Hawaii politicians are no exception, and recent actions by the state government are laying the groundwork for more geothermal activity on the Big Island.
A subcommittee of the state environmental council has approved exceptions that, if approved by the full council, will allow the drilling of geothermal exploration wells without environmental assessments, and the issuance of leases on state and reserved lands.
This would make geothermal exploration a faster and cheaper process, and open up wider areas for potential use.
Also important to future activity is a recently approved bill championed by Governor Neil Abercrombie. Senate Bill 2785 paves the way for future bidding on the installation of an inter-island undersea power cable system.
Proponents envision a day when grids on Oahu, Maui, and the Big Island will be linked together, unifying electrical rates, and providing energy-hungry Oahu with the resources it will need to achieve the state’s mandate of 40% renewable energy by 2030.
In theory, this will lower overall energy prices for most of the state’s population.
Weaning Hawaii off imported oil is a worthy goal.
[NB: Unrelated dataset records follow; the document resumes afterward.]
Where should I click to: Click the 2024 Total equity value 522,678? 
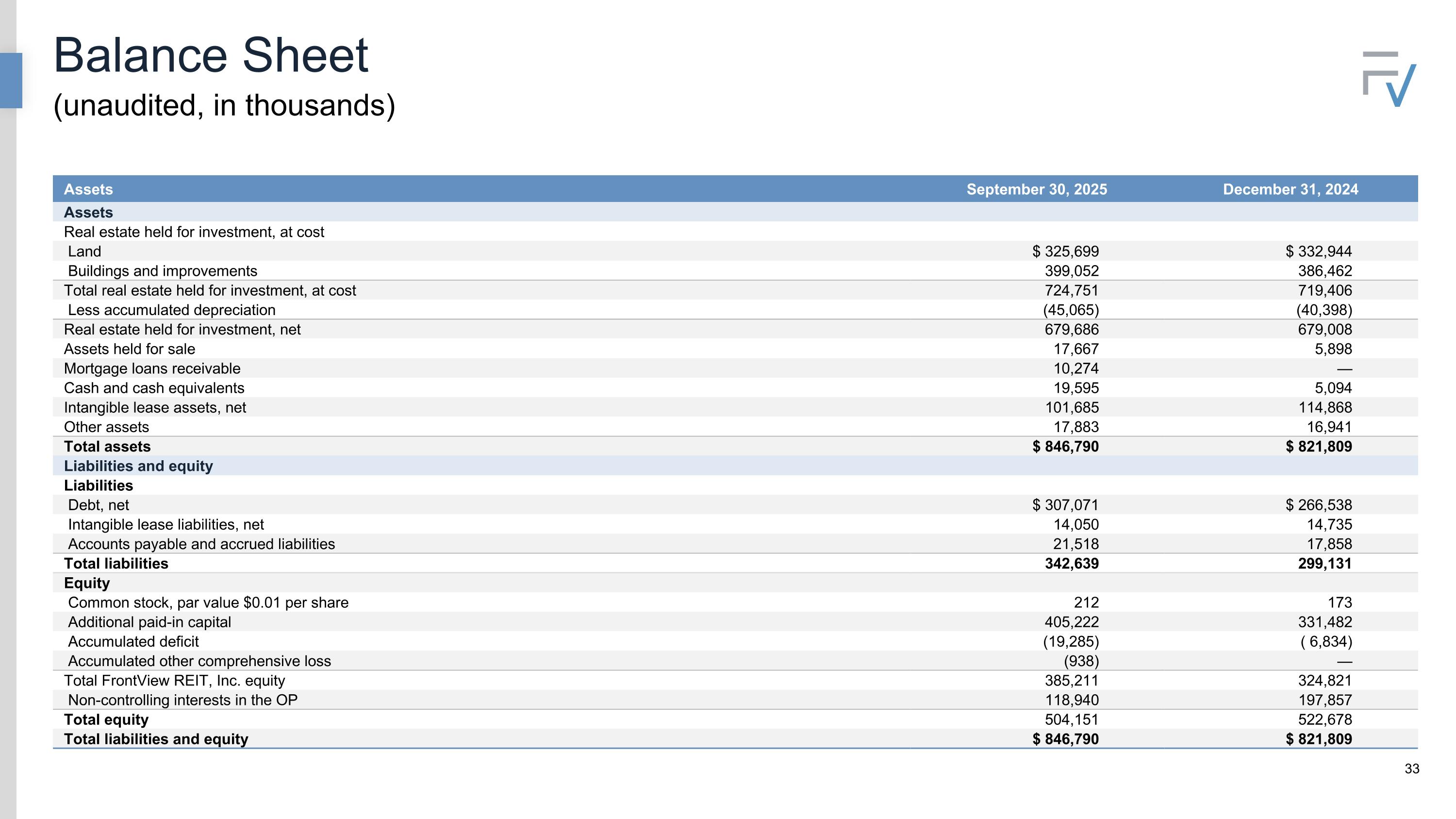(x=1324, y=719)
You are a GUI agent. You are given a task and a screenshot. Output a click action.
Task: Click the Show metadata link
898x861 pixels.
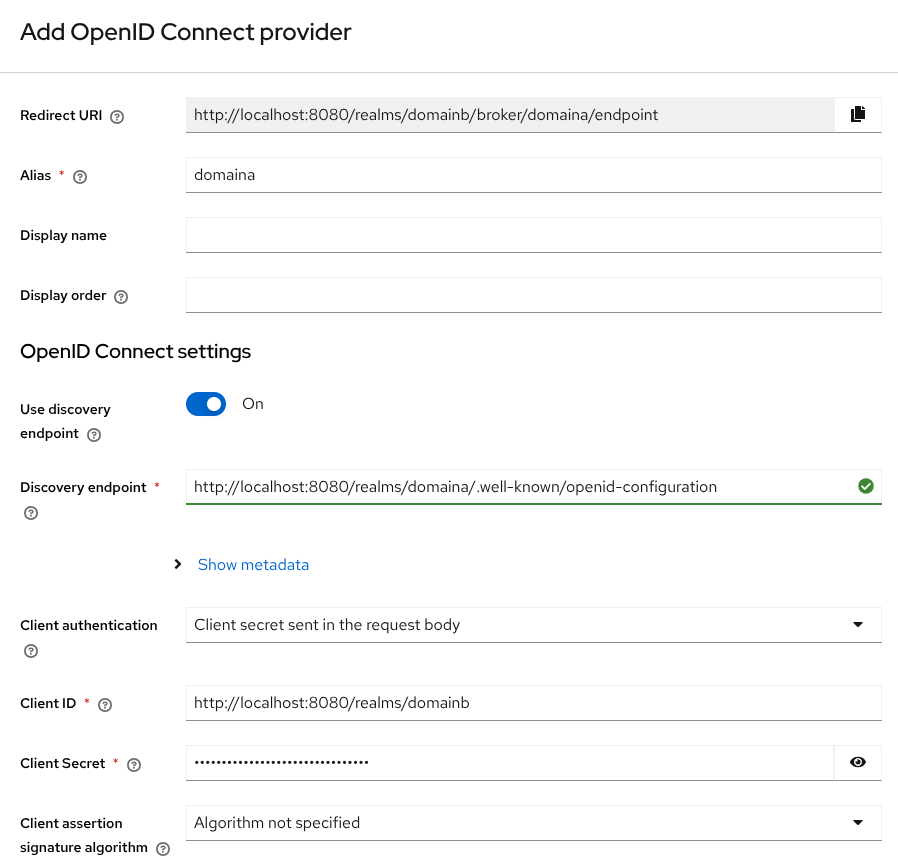tap(253, 564)
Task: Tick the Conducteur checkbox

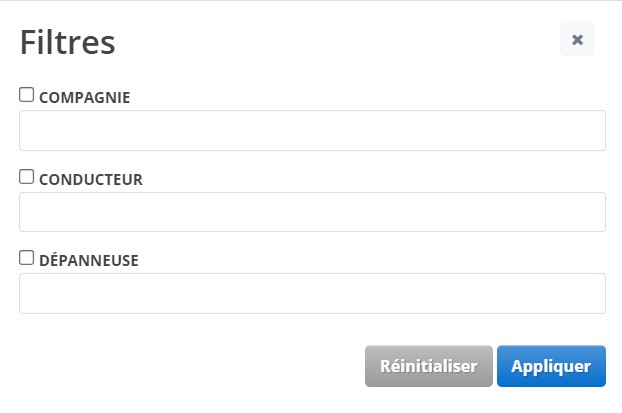Action: (27, 177)
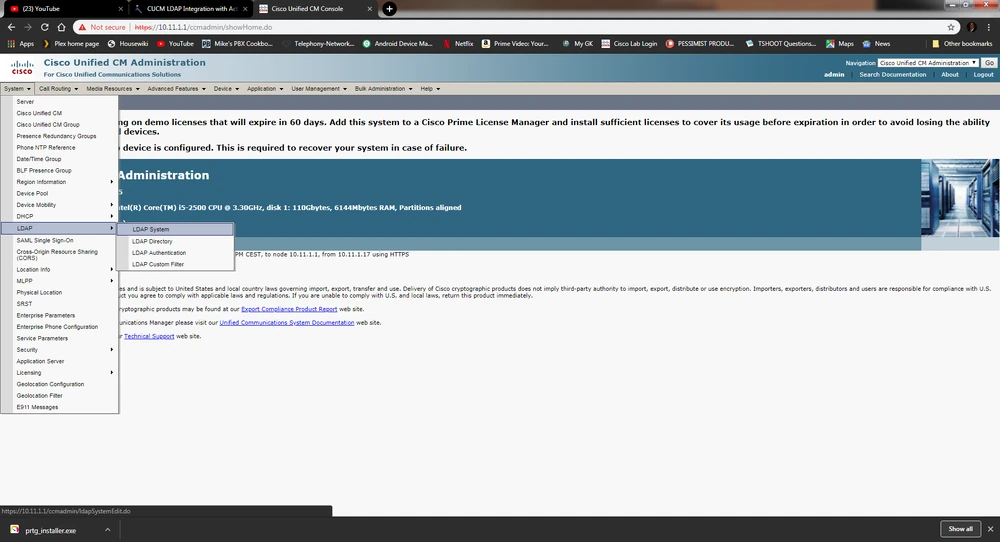Viewport: 1000px width, 542px height.
Task: Click the Logout link
Action: pyautogui.click(x=983, y=75)
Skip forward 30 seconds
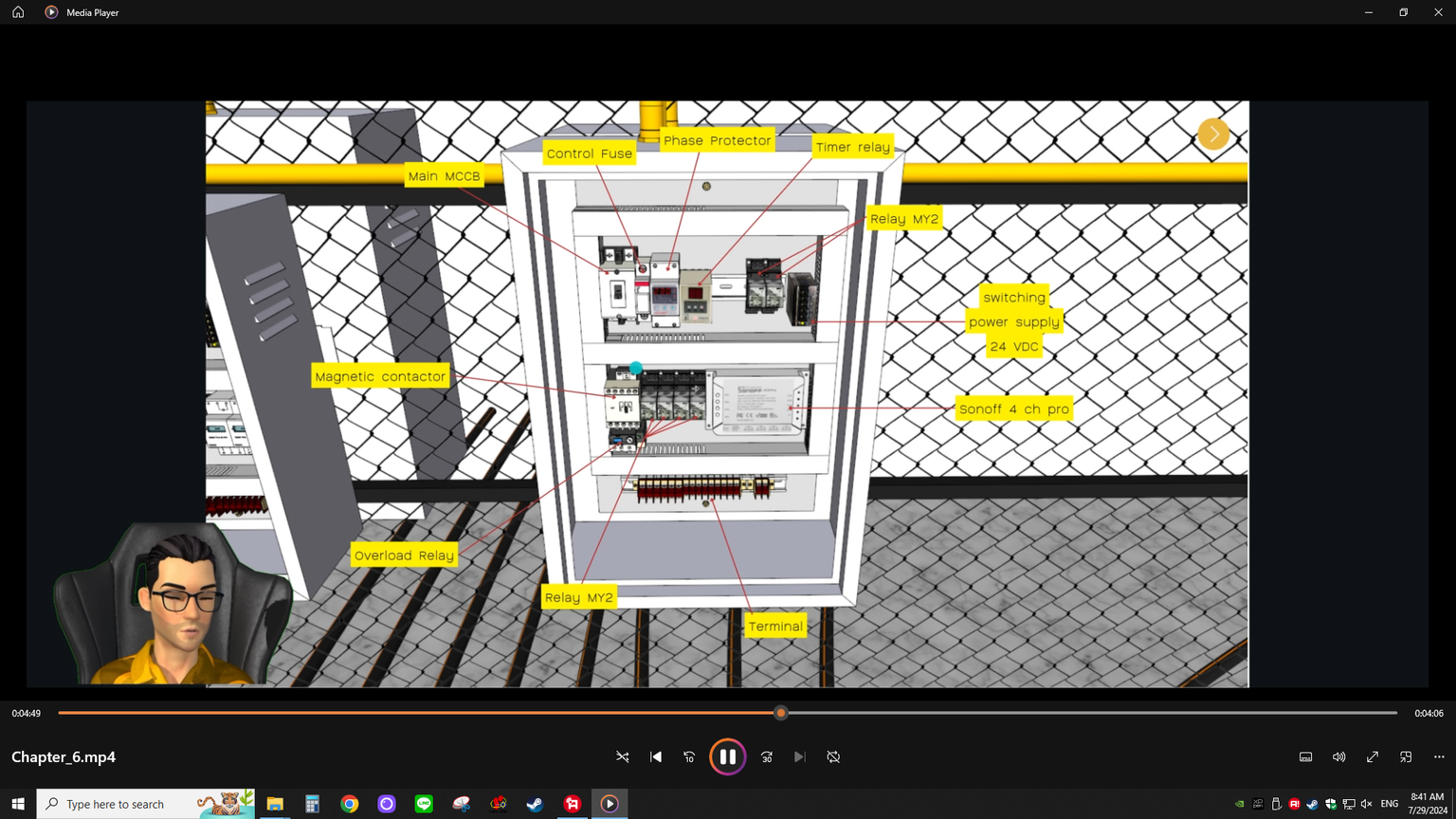The image size is (1456, 819). pyautogui.click(x=767, y=756)
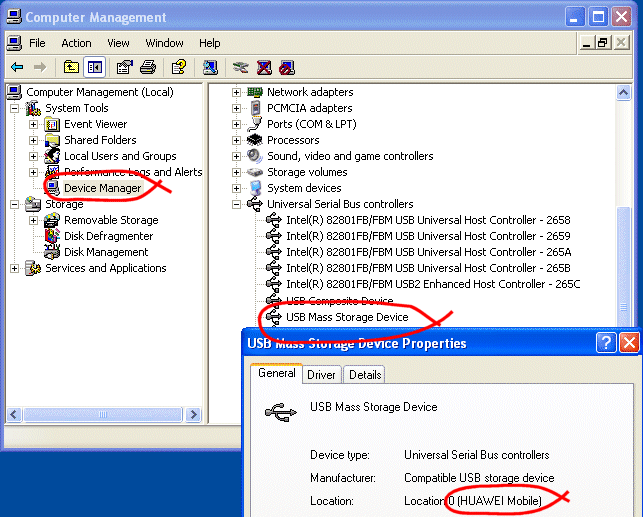This screenshot has height=517, width=643.
Task: Expand the Network adapters node
Action: click(237, 92)
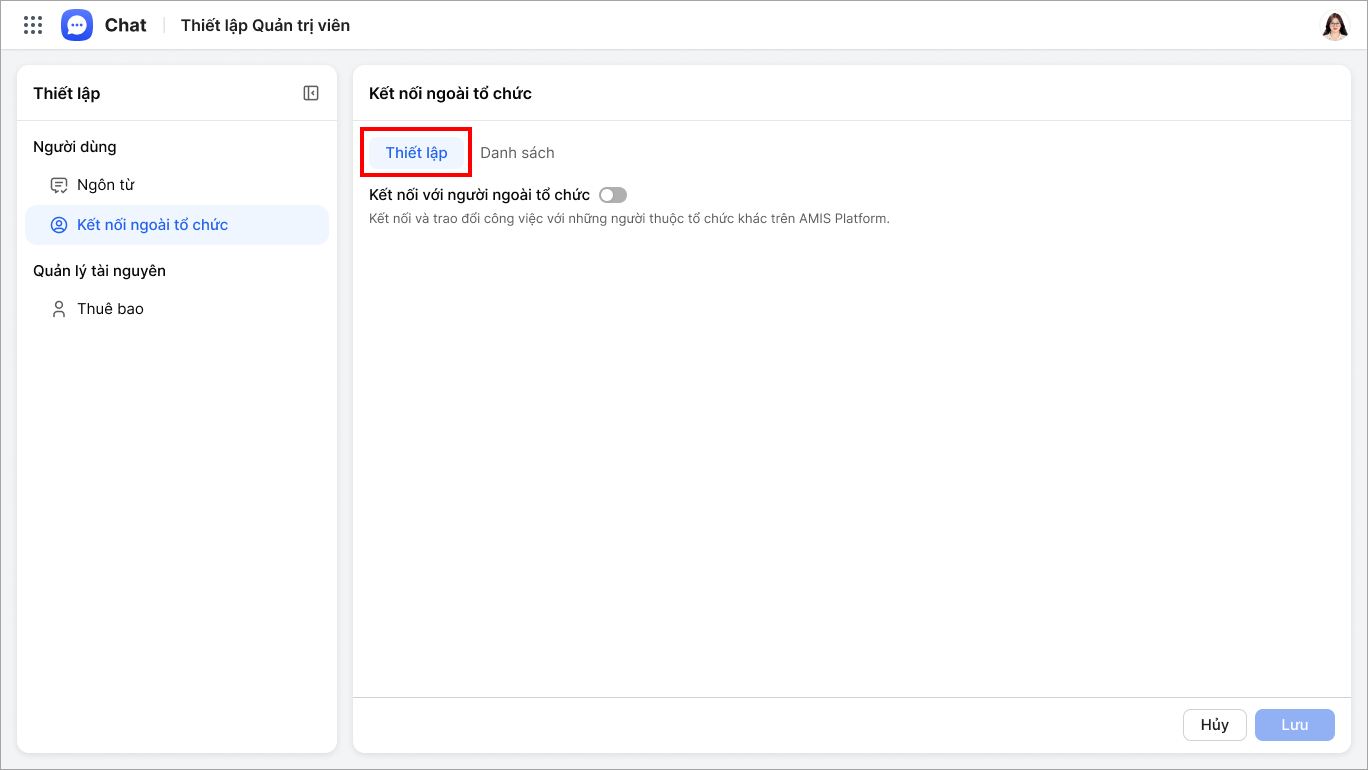Viewport: 1368px width, 770px height.
Task: Click the person icon beside Kết nối ngoài tổ chức
Action: click(x=59, y=225)
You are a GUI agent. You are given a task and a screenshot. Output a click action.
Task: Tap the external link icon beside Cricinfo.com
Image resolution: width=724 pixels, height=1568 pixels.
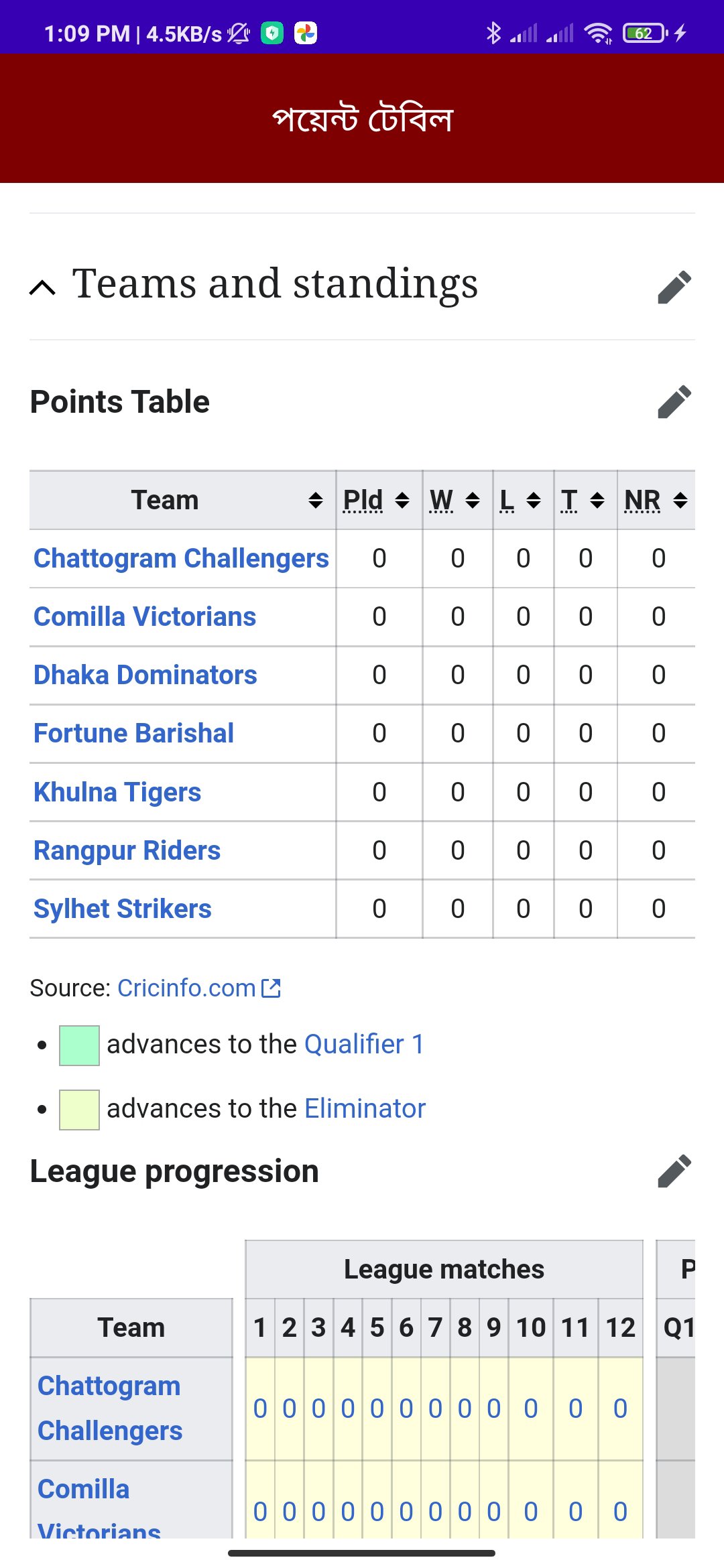(x=271, y=988)
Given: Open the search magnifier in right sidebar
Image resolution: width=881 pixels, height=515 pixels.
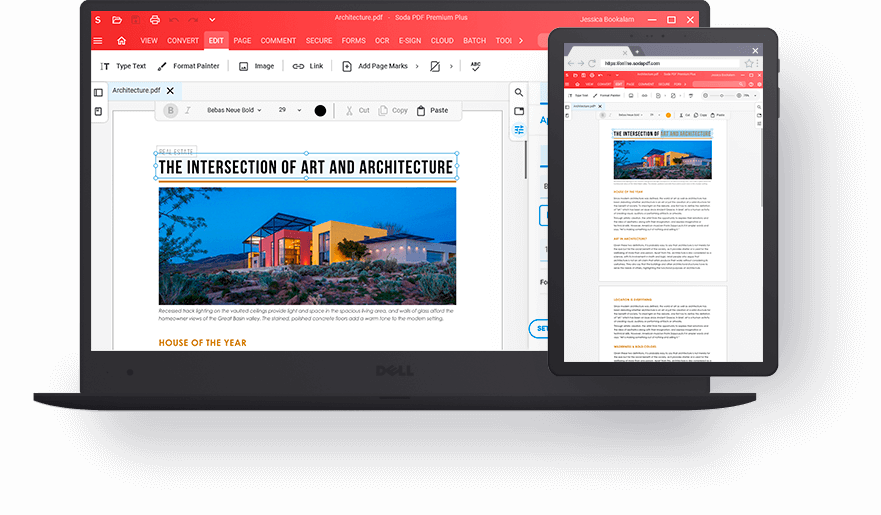Looking at the screenshot, I should pyautogui.click(x=519, y=92).
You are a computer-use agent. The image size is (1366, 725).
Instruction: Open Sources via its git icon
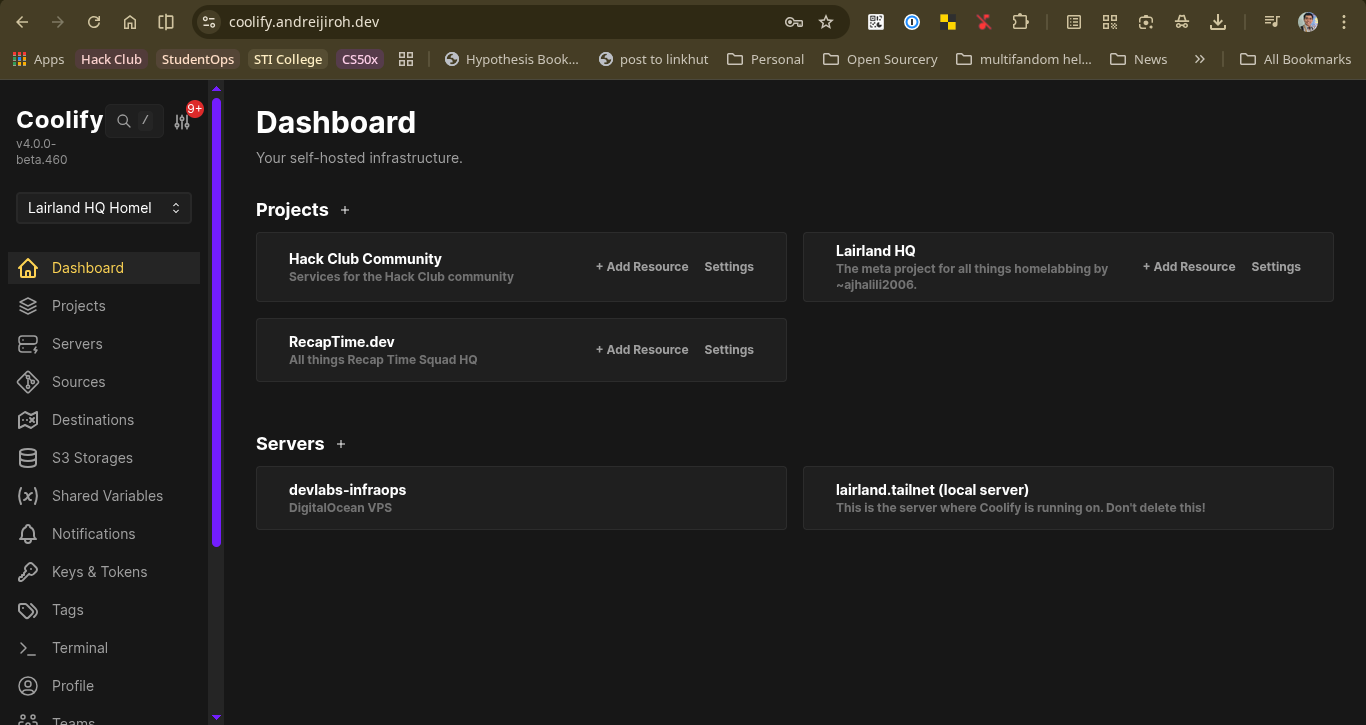(28, 382)
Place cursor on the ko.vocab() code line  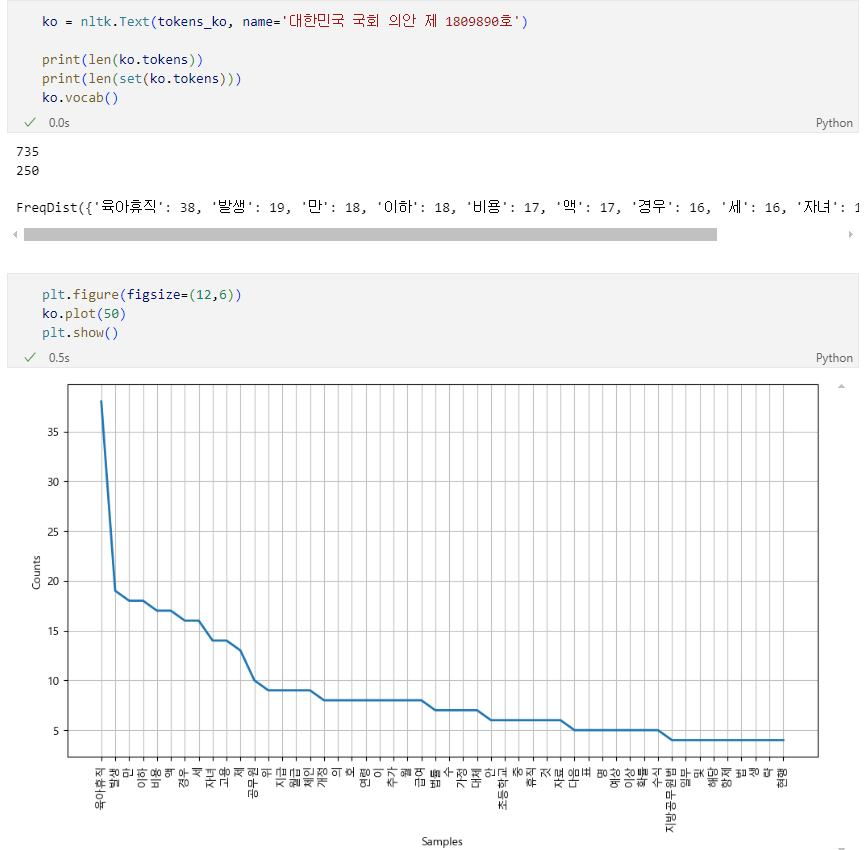click(80, 98)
The majority of the state’s oil is currently imported from Asia, at a time when demand from China has begun to soar. Many experts expect the Chinese to start consuming more energy than the United States by the year 2020.
With undersea power cables now an open possibility, it will be tempting for Oahu energy consumers to graze on Big Island renewables. But how much of a say Big Island residents will have in the process is unclear.
Ideally Hawaii County would be able use its vast geothermal potential as leverage in bargaining for increased services or infrastructure. If Big Island geothermal power will be keeping Oahu televisions and water heaters running, one would hope Hawaii County residents would get something out of it.
If major expansion is to take place, a partnership between the governor, the potential well operators, Hawaiian Electric Company, the Public Utilities Commission, and the County of Hawaii should be formed.
A clear set of goals need to be laid out, and benefits to Hawaii County residents should be
proposed. If the power players involved expect to sell the idea of sending Big Island energy to Oahu, they should be prepared to sweeten the pot.
It’s entirely possible that in legal terms, the state could lease land for geothermal development and send that energy elsewhere, without much input from residents.
But attempting to tap the 500 megawatts of geothermal power estimated to lie beneath the surface without appeasing locals could breed major resentment, and fire up the passions of activists.
If the power brokers involved simply view our renewables as a cash cow waiting to be milked, they could cause an angry stampede. As illustrated by the Hawaii Super Ferry debacle, protests and lawsuits on a large enough scale can sink an entire project.
Done properly though, an inter-island electrical grid based on renewable resources would be in the Big Island’s interest. Hoarding or even shunning geothermal energy and starving Oahu of renewables would only prove damaging in the long term, as the health of the Big Island economy is dependent on a strong Hawaii capitol.
But Hawaii Island residents shouldn’t shy away from emulating Middle Eastern royalty just a little bit. If their resources are to be used, a few perks should be demanded in the process.